Justin Napolitano

A Python-based scraper designed to extract US Supreme Court case data from the Library of Congress digital collections. The project integrates with Google Cloud Platform (GCP) to run scraping jobs as scalable Cloud Run jobs, storing results in GCP buckets for downstream processing.

Features

Scrapes US Supreme Court case metadata from the Library of Congress public API.
Converts search results into JSON format.
Uploads scraped data to Google Cloud Storage buckets.
Designed as GCP Cloud Run jobs for scalable, cloud-native execution.
Includes scripts for building Docker images, deploying jobs, and managing workflows.

Tech Stack

Python 3
Google Cloud Platform (Cloud Run, Cloud Storage, Cloud Build)
Docker
Bash scripting
BeautifulSoup for HTML parsing

Getting Started

Prerequisites

Google Cloud account with billing enabled
Installed and configured gcloud CLI
Docker installed locally

Installation

Clone the repository:

git clone https://github.com/justin-napolitano/loc_scraper.git
cd loc_scraper

Install Python dependencies:

pip install -r requirements.txt

Build and Deploy

Build the Docker image using Cloud Build:

gcloud builds submit --config cloudbuild.yaml .
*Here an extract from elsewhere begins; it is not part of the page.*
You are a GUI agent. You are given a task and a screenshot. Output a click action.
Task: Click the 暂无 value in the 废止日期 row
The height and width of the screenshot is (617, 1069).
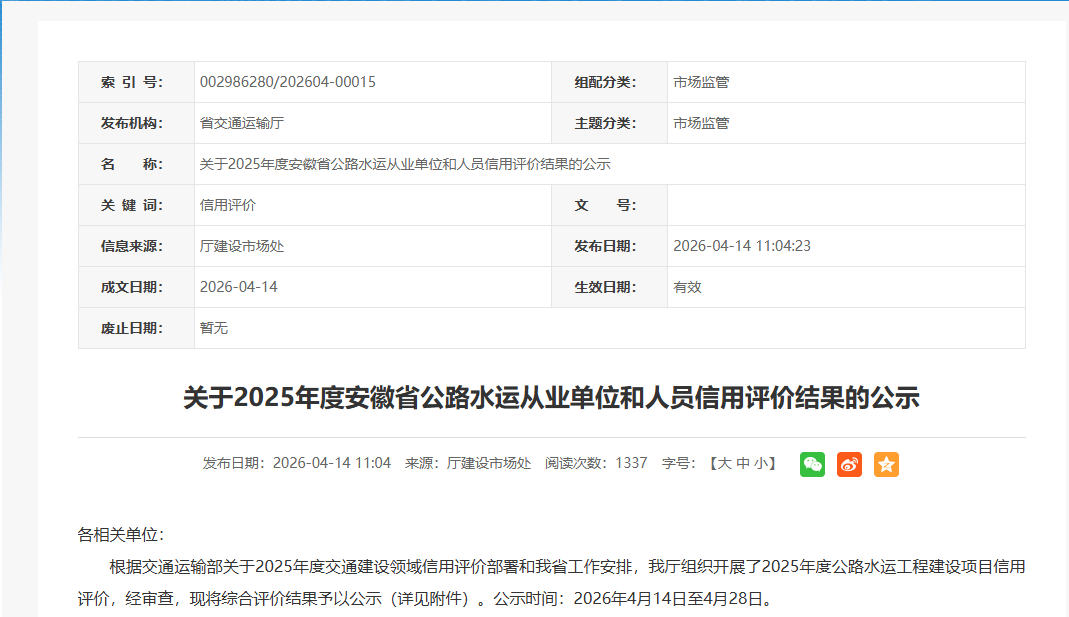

Deploy the scraping job to Cloud Run:

./deploy.sh

Running the Job

Trigger the Cloud Run job manually or via scheduler to start scraping.

Project Structure

loc_scraper/
├── build.sh              # Build script
├── cloudbuild.yaml       # Cloud Build configuration
├── deploy.sh             # Deployment script for Cloud Run job
├── Dockerfile            # Docker image specification
├── execute_job.sh        # Script to execute the scraping job
├── job_create.sh         # Script to create GCP job
├── logs/                 # Log files directory
├── output_2/             # Sample output JSON files from scraping
├── post-image.jpeg       # Featured image for documentation
├── quickstart/           # Quickstart instructions and scripts
├── readme.md             # Project README
├── requirements.txt      # Python dependencies
├── requirements_cloud.txt# Cloud-specific dependencies
├── run.sh                # Run script
└── src/                  # Source code
    ├── loc_scraper.py    # Main scraper implementation
    ├── loc_pdf_downloader.py # PDF downloader utility
    └── steps.md          # Setup and development steps

Future Work / Roadmap

Complete integration with chatbot APIs for enhanced data analysis.
Expand scraping to include more collections or metadata fields.
Implement automated scheduling and monitoring of scraping jobs.
Add data processing pipelines to build research tools from scraped data.
Improve error handling and logging for robustness.

For more details, see the index.md and readme.md files in the repo for background and usage notes.